Since there is no probable cause to believe that a person with $600 or some other arbitrary amount has acquired the funds through illicit mechanisms, requiring the person to provide documentary evidence is clearly an illegal search and seizure.
This also may be a violation of the tenth amendment:
"The powers not delegated to the United States by the Constitution, nor prohibited by it to the States, are reserved to the States respectively, or to the people"
Since the ability to keep tabs and monitor the general population is not expressly granted to the federal government by the constitution, such activity must be the domain of the states. This is why the feds now claim that this is part of the "war against terrorism" to create a federal interest in monitoring of ordinary citizens, just like the illegal wiretapping of ordinary citizens phoning back to the old country.
The future is bleak, and the trends before us further demonstrate that these United States have continually moved from a democratic republic for the people, by the people, to a fascist state that operates in the interest of the new aristocracy, let's not forget that the most interesting of all financial transactions are the least scrutinized.
Has any else noticed the huge transfer of wealth from public coffers to private hands..? (hint: it was more than 600 bucks).
Re:not a perfect system, someone propose a better (Score:5, Insightful)
Re:No problem here (Score:5, Interesting)
You wired the money... Two cars ago I paid for a nice car with cash. I had the money at hand, depositing checks from multiple accounts, only to have some clown try to charge me for a cashiers check and hassle me about when funds were ready (moving from accounts within the same bank) because they had to certify things.
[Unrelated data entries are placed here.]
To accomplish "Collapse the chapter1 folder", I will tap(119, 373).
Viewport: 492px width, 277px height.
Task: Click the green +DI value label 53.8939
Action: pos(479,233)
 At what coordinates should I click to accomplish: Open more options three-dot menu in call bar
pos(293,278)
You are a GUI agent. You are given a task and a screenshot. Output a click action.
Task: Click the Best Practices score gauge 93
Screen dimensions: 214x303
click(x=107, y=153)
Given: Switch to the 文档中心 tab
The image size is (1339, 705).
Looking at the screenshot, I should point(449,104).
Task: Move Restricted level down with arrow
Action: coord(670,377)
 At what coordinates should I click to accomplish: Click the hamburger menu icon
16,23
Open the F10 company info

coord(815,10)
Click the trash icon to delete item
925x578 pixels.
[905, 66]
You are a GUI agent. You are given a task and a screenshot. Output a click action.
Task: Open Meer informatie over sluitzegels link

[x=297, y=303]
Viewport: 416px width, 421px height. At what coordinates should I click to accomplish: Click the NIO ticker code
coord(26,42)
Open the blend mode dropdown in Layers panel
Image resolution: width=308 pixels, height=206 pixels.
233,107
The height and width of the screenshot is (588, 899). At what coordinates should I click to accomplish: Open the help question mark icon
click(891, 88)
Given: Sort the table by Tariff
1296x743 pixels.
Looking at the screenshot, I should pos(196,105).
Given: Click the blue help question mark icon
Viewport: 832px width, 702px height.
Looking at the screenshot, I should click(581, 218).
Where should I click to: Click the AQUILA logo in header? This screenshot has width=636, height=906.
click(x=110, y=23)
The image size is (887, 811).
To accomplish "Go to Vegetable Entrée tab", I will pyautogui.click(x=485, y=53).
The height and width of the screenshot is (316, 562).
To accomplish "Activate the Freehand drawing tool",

I was certified or at least fit to be tied - so I said fine - I'm not paying for a check, give it to me in cash. (for the record, my bride said it was a bad idea) I expected hassles from the bank, who delayed, had me fill out forms, and do a thumbprint.
The car dealership were the once that surprised me. Seems spending a healthy amount of cash for a car set off flags there as well. They asked if I could deposit the money and write a check! Several forms later, and a 'I told you so...' I had the car. Pre-war on Eurasia, so I suspect things are worse today.